As the capital of the Last Frontier, Juneau hosts the Alaska State Museum – soon to be relocated to the State Library, Archives & Museum. Focusing on the history, art, and most importantly, people of Alaska, this museum has been around since 1900.
Other Juneau museums include the Juneau-Douglas City Museum, and the nearby Last Chance Mining Museum.
Cama'i! In Kodiak, go back – way back – to 7,500 years ago with the Alutiiq Museum, and explore the Native culture of Kodiak Island.
And for a museum and historic site in one, check out the Baranov Museum – a National Historic Landmark – for more Alutiiq history, plus a little background on heritage from our Russian neighbors.
Named for William Henry Seward, the Seward Museum breaks down the influence of the Seward family on this corner of Alaska. The site showcases the Seward House with daily tours of this National Historic Landmark.
Check out the last territorial school at the Soldotna Historical Society Museum in – yep – Soldotna. This 160-acre park and museum also includes a wildlife museum, and log village for you history buffs.
Head to Homer, and explore the culture, science, and art of the Kachemak Bay area – housed in the Pratt Museum. And for you natural science nerds, the Alaska Islands & Ocean Visitor Center offers permanent exhibits like One Big Ocean, Bob "Sea Otter" Jones, and the Seabird Experience Theater.

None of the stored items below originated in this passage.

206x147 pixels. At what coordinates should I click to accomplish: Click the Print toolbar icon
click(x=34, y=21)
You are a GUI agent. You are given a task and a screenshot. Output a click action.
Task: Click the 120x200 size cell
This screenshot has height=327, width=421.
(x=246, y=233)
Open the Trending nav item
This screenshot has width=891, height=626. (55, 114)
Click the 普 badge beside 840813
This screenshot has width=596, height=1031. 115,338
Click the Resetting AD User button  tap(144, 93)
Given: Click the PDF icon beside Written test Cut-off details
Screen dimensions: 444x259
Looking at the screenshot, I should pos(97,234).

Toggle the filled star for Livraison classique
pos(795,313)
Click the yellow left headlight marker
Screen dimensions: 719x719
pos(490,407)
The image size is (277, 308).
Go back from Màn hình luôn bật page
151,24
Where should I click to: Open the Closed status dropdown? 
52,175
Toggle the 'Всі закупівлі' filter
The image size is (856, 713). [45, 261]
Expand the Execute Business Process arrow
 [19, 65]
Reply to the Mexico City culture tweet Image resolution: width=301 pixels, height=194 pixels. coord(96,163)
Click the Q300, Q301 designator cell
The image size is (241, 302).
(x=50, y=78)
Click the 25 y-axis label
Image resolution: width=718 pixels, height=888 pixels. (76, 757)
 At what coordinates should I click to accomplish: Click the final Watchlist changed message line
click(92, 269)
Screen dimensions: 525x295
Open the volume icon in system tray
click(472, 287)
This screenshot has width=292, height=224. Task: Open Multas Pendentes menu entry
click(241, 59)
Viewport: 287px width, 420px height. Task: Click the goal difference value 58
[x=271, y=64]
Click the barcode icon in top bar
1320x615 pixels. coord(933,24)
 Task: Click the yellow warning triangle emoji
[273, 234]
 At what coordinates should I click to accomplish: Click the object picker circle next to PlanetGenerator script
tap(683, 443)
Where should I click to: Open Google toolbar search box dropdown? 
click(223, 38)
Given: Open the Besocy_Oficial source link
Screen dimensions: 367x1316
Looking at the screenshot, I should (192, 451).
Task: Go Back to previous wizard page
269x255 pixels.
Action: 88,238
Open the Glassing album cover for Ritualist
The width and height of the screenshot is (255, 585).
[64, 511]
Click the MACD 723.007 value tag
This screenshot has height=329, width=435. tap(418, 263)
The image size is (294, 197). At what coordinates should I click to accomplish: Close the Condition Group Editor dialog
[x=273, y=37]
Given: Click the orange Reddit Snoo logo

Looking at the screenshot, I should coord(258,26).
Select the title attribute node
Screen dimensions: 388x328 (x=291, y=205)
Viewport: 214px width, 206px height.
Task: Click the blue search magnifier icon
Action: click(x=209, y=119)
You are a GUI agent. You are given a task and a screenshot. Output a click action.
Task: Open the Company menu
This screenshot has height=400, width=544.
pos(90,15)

Known as Alaska's Art Capital – and for good reason– Homer yields a number of theaters and performing arts groups along with its museums and visitor centers. Just another way to get to know Alaska’s heritage.
History is killin’ it in Valdez. Visit the Valdez Museum & Historical Archive for an in-depth lesson of Chugach Mountains.
Ever seen a stuffed polar bear? Visit Maxine & Jesse Whitney Museum at the Prince William Sound Community College for Native Alaskan exhibits and mounted wildlife.
Iditarod fans, break for Wasilla and check out the Dorothy G. Page Museum & Historic Town Site – commemorating the “Mother of the Iditarod Trail Sled Dog Race."
And dads, check out the Museum of Alaska Transportation & Industry; not to be missed thanks to trains, planes, and automobiles – and boats, too.